── Records ──

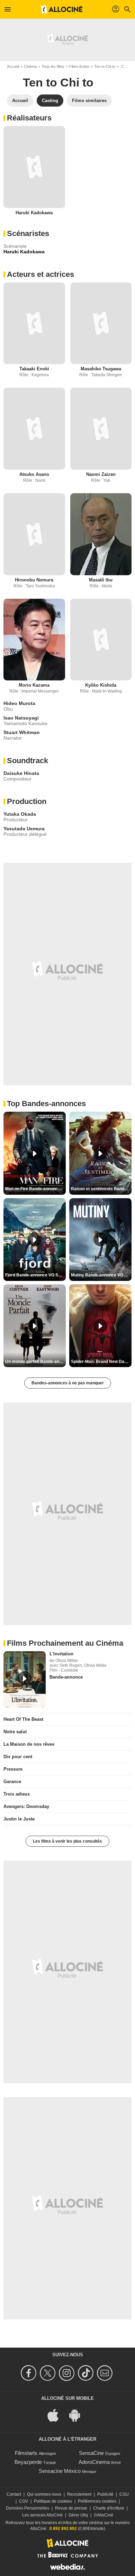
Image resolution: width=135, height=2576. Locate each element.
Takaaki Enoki (34, 368)
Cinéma (30, 66)
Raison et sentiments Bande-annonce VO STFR (101, 1188)
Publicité (105, 2494)
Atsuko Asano (34, 474)
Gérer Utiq (78, 2515)
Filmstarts (26, 2453)
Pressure (12, 1769)
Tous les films (53, 66)
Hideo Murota (19, 703)
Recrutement (79, 2494)
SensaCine (91, 2453)
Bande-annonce (66, 1677)
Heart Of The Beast (23, 1719)
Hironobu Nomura (34, 579)
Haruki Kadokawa (34, 212)
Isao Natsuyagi (21, 718)
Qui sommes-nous (44, 2494)
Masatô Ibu (100, 579)
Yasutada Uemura (24, 828)
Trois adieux (16, 1794)
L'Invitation (61, 1653)
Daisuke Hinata (21, 773)
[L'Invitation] (24, 1679)
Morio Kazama (34, 685)
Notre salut (15, 1731)
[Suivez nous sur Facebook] (29, 2373)
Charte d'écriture (108, 2508)
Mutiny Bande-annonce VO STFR (101, 1275)
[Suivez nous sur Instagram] (67, 2373)
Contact (14, 2494)
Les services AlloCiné (42, 2515)
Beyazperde (28, 2462)
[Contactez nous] (106, 2373)
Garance (12, 1781)
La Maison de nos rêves (28, 1744)
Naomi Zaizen (101, 474)
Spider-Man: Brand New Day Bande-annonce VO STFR (101, 1361)
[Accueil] (61, 9)
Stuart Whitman (21, 732)
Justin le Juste (19, 1819)
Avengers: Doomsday (26, 1806)
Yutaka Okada (19, 814)
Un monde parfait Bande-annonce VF (35, 1361)
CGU (124, 2494)
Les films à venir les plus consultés (67, 1841)
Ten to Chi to (104, 66)
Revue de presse (71, 2508)
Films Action (79, 66)
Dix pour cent (17, 1756)
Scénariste (15, 246)
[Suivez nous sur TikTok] (87, 2373)
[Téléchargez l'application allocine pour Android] (78, 2415)
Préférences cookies (97, 2501)
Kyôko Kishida (100, 685)
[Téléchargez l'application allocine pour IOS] (57, 2415)
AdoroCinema (94, 2462)
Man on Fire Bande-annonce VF (35, 1188)
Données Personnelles (27, 2508)
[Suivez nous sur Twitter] (48, 2373)
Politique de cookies (53, 2501)
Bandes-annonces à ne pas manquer (68, 1383)
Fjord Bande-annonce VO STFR (35, 1275)
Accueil (13, 66)
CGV (23, 2501)
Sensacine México (60, 2471)
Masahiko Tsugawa (101, 368)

───

**How to complete this task**
Leaving out all pictures, transcribe the listing exactly.

**Problem solution**
Image resolution: width=135, height=2576. Locate each element.
Takaaki Enoki (34, 368)
Cinéma (30, 66)
Raison et sentiments Bande-annonce VO STFR (101, 1188)
Publicité (105, 2494)
Atsuko Asano (34, 474)
Gérer Utiq (78, 2515)
Filmstarts (26, 2453)
Pressure (12, 1769)
Tous les films (53, 66)
Hideo Murota (19, 703)
Recrutement (79, 2494)
SensaCine (91, 2453)
Bande-annonce (66, 1677)
Heart Of The Beast (23, 1719)
Hironobu Nomura (34, 579)
Haruki Kadokawa (34, 212)
Isao Natsuyagi (21, 718)
Qui sommes-nous (44, 2494)
Masatô Ibu (100, 579)
Yasutada Uemura (24, 828)
Trois adieux (16, 1794)
L'Invitation (61, 1653)
Daisuke Hinata (21, 773)
[L'Invitation] (24, 1679)
Morio Kazama (34, 685)
Notre salut (15, 1731)
[Suivez nous sur Facebook] (29, 2373)
Charte d'écriture (108, 2508)
Mutiny Bande-annonce VO STFR (101, 1275)
[Suivez nous sur Instagram] (67, 2373)
Contact (14, 2494)
Les services AlloCiné (42, 2515)
Beyazperde (28, 2462)
[Contactez nous] (106, 2373)
Garance (12, 1781)
La Maison de nos rêves (28, 1744)
Naomi Zaizen (101, 474)
Spider-Man: Brand New Day Bande-annonce VO STFR (101, 1361)
[Accueil] (61, 9)
Stuart Whitman (21, 732)
Justin le Juste (19, 1819)
Avengers: Doomsday (26, 1806)
Yutaka Okada (19, 814)
Un monde parfait Bande-annonce VF (35, 1361)
CGU (124, 2494)
Les films à venir les plus consultés (67, 1841)
Ten to Chi to (104, 66)
Revue de presse (71, 2508)
Films Action (79, 66)
Dix pour cent (17, 1756)
Scénariste (15, 246)
[Suivez nous sur TikTok] (87, 2373)
[Téléchargez l'application allocine pour Android] (78, 2415)
Préférences cookies (97, 2501)
Kyôko Kishida (100, 685)
[Téléchargez l'application allocine pour IOS] (57, 2415)
AdoroCinema (94, 2462)
Man on Fire Bande-annonce VF (35, 1188)
Données Personnelles (27, 2508)
[Suivez nous sur Twitter] (48, 2373)
Politique de cookies (53, 2501)
Bandes-annonces à ne pas manquer (68, 1383)
Fjord Bande-annonce VO STFR (35, 1275)
Accueil (13, 66)
CGV (23, 2501)
Sensacine México (60, 2471)
Masahiko Tsugawa (101, 368)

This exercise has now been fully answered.